-- start Selected passage --

I don't understand why this is throwing '400 Bad Request' instead of 'Could not retreive artist joined date.', however. Either more than one thing is wrong, or it's just not tripping if not joined_items for some reason.

fake-name commented 4 years ago

Dammit, I hate minified/obsfucated CSS.

fake-name commented 4 years ago

The reason you're seeing the 400 error is probably because they added more UA/header sniffing, which is catching that WebRequest isn't acting exactly like a browser.

More and more I'm considering trying to create a library around either the firefox or chromium HTTP(s) client code.

God-damnit-all commented 4 years ago

Not sniffing as it turns out, but now it's actually directly checking to see if JavaScript was loaded and blocking you if not.

<script nonce="ZmY4Y2NjZGUtNjZkMi00ZTY4LWIyZWEtMWE0ZDM1YmE2MDg4">
  if (!window.__SCRIPTS_LOADED__['main']) {
    document.getElementById('ScriptLoadFailure').style.display = 'block';
  }
</script>
God-damnit-all commented 4 years ago

This does look like something I'd have to jump to your headless browser method to, though I have a feeling even if I did, updates would be necessary since the way to obtain the join date changed so drastically.

God-damnit-all commented 4 years ago

Temporary workaround.

    def get_joined_date(self, user, twit_headers):

        ctnt = self.stateful_get("https://nitter.net/{user}".format(user=user), headers=twit_headers)
        html = HTML(html=ctnt)
        joined_items = html.find(".profile-joindate > span > div")
        if not joined_items:
            raise exceptions.AccountDisabledException("Could not retreive artist joined date. "
                "This usually means the account has been disabled!")

        assert len(joined_items) == 1, "Too many joined items?"
        joined = joined_items[0]

        posttime = dateparser.parse(joined.text.replace("Joined ",""))

        self.log.info("User %s joined twitter at %s", user, posttime)

        return posttime

God bless nitter.net

-- end Selected passage --

▶ **Set problem a**:
Restate the paragraph of the forum thread that begins "The reason you're seeing the 400 error" as one shorter sentence.
The records have no connection to the forum thread.

-- start Given records --

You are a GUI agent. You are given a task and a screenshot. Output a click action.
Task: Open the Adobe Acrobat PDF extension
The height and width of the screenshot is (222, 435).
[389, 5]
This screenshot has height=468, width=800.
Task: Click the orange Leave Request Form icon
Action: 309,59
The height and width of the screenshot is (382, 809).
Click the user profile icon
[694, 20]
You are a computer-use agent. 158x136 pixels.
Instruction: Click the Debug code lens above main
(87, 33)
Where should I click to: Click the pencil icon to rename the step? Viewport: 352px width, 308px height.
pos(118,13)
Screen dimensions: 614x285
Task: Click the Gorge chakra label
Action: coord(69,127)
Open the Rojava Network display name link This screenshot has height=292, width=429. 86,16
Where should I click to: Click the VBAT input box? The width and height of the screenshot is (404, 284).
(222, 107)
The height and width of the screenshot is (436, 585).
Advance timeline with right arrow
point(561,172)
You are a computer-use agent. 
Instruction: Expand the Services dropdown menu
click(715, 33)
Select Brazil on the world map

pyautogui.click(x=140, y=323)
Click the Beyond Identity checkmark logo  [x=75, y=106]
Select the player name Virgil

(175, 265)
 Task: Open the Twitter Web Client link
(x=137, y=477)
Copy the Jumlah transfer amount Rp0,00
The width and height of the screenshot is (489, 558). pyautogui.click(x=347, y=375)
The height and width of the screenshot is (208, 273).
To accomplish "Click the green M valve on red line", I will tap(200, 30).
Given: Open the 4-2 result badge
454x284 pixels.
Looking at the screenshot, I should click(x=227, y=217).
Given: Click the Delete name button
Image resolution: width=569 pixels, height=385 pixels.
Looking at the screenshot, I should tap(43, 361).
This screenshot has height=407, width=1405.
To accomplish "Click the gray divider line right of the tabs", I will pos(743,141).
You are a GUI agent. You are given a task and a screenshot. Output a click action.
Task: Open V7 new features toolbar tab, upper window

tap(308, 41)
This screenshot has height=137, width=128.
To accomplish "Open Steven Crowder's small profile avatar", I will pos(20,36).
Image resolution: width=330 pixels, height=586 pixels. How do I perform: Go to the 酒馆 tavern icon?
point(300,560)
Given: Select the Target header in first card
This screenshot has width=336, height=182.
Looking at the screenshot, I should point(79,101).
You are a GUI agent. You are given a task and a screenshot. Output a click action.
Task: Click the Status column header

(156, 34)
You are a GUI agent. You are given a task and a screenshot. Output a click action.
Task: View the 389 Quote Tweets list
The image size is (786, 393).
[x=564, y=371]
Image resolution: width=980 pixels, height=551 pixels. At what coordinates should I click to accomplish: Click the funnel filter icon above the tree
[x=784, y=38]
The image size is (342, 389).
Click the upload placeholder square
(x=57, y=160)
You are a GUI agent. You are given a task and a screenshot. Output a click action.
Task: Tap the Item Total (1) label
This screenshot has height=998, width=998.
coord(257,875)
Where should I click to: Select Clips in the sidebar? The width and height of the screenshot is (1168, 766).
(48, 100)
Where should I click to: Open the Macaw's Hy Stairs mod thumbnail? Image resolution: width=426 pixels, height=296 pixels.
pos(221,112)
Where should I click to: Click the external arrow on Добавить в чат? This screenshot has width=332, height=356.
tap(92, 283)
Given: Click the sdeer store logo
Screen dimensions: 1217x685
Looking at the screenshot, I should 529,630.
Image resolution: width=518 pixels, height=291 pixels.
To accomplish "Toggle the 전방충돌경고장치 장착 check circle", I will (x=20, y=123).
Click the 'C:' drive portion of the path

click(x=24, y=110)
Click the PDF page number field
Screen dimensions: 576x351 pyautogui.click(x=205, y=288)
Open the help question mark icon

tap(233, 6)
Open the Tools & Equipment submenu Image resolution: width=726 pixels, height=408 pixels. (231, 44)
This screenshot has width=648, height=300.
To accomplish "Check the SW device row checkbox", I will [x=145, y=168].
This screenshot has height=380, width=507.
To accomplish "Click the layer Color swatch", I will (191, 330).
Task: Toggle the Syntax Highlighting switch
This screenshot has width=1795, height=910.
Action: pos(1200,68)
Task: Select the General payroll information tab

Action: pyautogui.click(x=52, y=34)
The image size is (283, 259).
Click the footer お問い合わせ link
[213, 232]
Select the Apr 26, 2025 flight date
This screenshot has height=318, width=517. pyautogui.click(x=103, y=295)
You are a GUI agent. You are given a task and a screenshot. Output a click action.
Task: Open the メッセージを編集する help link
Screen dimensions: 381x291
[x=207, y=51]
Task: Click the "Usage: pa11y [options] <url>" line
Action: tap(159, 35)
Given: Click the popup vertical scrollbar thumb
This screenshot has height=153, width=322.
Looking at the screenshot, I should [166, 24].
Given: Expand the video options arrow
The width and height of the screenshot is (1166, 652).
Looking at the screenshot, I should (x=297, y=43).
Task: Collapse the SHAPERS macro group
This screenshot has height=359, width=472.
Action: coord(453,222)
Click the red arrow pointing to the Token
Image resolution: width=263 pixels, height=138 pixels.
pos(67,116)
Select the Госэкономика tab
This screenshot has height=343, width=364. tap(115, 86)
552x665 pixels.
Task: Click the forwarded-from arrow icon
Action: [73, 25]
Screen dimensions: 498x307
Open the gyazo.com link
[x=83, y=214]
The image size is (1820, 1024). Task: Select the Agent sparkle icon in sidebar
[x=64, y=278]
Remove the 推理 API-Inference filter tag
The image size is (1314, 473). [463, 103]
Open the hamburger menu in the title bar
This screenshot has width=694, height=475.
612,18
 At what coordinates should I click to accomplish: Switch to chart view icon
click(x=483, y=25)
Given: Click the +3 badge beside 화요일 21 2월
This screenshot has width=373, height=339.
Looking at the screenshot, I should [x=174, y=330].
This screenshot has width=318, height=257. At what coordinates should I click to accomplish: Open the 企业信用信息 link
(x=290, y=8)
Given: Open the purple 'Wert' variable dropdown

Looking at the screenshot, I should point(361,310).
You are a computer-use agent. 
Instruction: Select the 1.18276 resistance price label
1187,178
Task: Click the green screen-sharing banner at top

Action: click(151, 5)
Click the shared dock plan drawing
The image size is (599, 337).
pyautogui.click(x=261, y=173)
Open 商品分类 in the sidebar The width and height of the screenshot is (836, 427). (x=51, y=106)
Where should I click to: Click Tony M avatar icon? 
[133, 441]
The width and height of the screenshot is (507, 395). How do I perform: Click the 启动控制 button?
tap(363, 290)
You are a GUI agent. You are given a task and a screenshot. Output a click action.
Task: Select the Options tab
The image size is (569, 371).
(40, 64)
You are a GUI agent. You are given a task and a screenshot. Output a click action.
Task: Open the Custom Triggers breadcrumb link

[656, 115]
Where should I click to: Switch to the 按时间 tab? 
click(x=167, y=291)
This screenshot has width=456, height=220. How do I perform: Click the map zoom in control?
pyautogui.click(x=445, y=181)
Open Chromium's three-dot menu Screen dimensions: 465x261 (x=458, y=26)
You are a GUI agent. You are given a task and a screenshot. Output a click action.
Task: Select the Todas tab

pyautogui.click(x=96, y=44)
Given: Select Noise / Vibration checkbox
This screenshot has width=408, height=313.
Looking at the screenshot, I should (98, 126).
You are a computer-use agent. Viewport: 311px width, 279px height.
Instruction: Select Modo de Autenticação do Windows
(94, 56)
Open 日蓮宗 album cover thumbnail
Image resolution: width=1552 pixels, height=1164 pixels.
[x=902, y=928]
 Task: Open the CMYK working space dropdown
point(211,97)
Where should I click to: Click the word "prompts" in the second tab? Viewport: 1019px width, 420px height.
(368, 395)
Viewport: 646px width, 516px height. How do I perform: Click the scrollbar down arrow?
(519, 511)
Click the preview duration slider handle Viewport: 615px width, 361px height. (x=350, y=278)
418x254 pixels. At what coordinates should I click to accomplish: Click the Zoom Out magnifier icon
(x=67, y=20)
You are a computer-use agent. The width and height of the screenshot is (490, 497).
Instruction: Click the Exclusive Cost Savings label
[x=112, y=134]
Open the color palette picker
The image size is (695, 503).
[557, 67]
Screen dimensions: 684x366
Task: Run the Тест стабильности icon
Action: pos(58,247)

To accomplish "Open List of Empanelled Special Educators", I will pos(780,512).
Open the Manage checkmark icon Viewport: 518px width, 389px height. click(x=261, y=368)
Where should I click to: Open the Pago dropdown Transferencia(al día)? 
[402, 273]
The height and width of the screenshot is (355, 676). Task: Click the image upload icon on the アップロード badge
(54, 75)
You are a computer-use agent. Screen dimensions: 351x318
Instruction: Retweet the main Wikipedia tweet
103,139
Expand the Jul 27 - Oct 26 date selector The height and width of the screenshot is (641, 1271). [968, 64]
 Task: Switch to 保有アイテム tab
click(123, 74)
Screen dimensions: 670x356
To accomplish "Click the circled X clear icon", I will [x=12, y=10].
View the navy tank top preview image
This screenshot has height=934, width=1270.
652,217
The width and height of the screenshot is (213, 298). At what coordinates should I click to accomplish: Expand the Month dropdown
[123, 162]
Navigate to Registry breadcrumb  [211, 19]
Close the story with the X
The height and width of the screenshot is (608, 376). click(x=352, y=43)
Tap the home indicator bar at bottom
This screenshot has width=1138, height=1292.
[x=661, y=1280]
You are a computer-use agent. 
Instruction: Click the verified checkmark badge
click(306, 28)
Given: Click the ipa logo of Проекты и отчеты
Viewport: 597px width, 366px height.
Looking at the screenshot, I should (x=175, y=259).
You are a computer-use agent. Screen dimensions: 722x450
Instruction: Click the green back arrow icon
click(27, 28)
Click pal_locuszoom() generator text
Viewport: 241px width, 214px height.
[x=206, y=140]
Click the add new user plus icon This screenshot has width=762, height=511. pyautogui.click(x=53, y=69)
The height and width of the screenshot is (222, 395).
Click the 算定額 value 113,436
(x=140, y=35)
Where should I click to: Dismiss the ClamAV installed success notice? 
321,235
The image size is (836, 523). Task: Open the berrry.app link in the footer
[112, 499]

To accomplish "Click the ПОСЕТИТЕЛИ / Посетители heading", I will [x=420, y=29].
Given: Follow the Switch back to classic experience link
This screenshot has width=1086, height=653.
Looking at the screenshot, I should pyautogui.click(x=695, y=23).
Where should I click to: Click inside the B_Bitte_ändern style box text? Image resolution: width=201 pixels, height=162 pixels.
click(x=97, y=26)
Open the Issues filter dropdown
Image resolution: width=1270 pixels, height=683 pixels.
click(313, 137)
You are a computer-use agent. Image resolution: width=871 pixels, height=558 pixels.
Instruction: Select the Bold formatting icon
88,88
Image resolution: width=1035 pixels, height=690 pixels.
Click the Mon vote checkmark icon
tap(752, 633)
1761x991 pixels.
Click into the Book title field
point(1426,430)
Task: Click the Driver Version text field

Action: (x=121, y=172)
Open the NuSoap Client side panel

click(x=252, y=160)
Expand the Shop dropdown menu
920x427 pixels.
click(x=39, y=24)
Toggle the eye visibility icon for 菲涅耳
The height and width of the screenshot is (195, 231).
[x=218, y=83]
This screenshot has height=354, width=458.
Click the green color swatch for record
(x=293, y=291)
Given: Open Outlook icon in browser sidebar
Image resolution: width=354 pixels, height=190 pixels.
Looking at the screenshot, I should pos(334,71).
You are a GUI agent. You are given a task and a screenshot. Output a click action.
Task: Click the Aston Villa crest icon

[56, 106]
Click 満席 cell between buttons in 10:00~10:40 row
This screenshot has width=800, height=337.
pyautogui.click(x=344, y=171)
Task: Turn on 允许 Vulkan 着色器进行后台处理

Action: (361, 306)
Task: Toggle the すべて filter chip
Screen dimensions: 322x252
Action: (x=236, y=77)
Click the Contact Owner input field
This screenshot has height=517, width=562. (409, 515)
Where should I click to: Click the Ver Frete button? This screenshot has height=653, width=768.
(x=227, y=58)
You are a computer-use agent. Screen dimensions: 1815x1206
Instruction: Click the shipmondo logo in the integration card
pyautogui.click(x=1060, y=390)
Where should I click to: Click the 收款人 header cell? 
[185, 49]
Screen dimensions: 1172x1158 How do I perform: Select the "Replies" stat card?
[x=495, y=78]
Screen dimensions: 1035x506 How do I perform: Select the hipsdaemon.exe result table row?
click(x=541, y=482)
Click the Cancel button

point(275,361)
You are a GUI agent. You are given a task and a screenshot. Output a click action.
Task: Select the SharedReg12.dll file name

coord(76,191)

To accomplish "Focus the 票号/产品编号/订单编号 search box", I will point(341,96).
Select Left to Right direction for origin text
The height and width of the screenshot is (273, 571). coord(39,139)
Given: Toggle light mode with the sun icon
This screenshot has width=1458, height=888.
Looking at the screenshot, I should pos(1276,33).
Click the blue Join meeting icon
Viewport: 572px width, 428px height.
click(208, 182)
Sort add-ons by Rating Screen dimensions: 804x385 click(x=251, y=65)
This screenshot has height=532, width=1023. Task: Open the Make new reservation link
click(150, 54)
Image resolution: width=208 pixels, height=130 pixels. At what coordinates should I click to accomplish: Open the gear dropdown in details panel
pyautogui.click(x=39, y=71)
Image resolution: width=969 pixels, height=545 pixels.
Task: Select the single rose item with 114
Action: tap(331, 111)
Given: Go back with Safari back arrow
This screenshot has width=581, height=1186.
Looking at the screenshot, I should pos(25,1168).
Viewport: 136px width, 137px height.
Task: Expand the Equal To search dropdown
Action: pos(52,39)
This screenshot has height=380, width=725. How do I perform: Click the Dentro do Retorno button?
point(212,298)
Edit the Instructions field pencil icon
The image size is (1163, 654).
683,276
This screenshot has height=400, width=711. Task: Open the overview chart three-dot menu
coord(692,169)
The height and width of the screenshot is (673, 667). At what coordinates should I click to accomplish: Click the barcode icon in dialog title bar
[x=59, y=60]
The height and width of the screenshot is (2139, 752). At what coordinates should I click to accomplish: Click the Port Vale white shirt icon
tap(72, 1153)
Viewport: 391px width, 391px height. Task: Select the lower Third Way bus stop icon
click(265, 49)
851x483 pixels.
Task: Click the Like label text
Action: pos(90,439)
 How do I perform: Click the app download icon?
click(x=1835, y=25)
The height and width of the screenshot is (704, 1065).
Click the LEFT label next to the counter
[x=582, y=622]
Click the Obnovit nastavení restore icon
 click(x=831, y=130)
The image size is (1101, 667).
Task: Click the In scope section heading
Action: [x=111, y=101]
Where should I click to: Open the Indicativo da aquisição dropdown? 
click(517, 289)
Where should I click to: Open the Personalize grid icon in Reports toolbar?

-- end Given records --

▶ **Set problem b**:
Pick out each line in the records that contains the string "heading".

▶ **Exercise output a**:
The 400 error is probably caused by added UA/header sniffing that detects WebRequest not acting exactly like a browser.

▶ **Exercise output b**:
To accomplish "Click the ПОСЕТИТЕЛИ / Посетители heading", I will [x=420, y=29].
Task: Click the In scope section heading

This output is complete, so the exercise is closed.